*PROBLEMS TO WORK ON:*
**1.** List every skill that the retail interview below names as key to develop.
**2.** Answer these questions from the retail interview below.
(a) At what point does retail become a lifestyle rather than a job?
(b) Whom does the speaker find great sources of information and inspiration?
(c) What do most highly successful people in business say more often than they say yes?

*QUOTED PASSAGE:*
The retail sector is often deemed as demanding in terms of innovation, work-life balance, and lifestyle. What would be your advice be for future generations of female talent to navigate this sector and succeed?

At the point of promotion to a field role, Retail becomes a lifestyle rather than a job. This is a factor I always discuss with any future leader in my team. Retail is a 24/7 job these days and requires commitment as well as passion.

Therefore, finding that work-life balance is crucial to success. But how one navigates that is up to the individual, as it’s not a job with regular hours. Flexibility and adaptability are key skills to develop, along with the ability to say no. Most highly successful people in business say no more often than they say yes to additional projects/proposals.

Yet, women, in general, are not good at refusing gracefully. It’s hard to get your head up and see where you are going if you are snowed under with tasks.

The retail landscape is always evolving in terms of innovation and technology. As a leader who manages multiple portfolios, how do you keep yourself up to date?

It’s hard to stay ahead of the pack but I do try to stay endlessly curious. I always want to know what the other retailers are doing differently, which of them are new, and who is more exciting.

I find my nieces great sources of information and inspiration. Also, having a diverse team plays a big role in keeping us informed and relevant for our customers.

*DATA TO EXAMINE:*
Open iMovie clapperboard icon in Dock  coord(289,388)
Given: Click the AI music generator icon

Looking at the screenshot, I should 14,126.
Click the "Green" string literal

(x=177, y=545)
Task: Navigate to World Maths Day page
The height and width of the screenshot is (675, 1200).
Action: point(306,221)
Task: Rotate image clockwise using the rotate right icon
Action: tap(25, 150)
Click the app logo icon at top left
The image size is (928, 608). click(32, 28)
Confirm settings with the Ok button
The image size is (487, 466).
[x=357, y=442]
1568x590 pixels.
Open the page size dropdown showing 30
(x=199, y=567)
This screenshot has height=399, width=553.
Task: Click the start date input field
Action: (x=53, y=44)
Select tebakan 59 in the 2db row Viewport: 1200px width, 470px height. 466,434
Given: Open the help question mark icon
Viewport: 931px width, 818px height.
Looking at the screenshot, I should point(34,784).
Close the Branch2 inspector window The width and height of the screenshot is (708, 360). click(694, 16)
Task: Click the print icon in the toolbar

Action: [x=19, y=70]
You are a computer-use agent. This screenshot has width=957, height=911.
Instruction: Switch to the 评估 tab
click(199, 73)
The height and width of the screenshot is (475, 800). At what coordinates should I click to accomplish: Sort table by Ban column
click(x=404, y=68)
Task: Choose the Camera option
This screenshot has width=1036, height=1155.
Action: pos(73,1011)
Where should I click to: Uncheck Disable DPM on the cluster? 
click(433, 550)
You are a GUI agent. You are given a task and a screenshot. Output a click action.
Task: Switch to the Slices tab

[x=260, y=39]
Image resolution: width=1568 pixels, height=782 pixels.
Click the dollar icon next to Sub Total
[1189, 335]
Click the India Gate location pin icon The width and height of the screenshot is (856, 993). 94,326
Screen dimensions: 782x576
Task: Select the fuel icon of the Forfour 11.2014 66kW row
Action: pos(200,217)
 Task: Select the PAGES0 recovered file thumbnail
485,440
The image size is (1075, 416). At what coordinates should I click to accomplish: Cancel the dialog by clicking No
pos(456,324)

*SOLVED PROBLEMS:*
**1.**
Flexibility
Adaptability
The ability to say no

**2.**
(a) At the point of promotion to a field role.
(b) The speaker's nieces.
(c) No, to additional projects/proposals.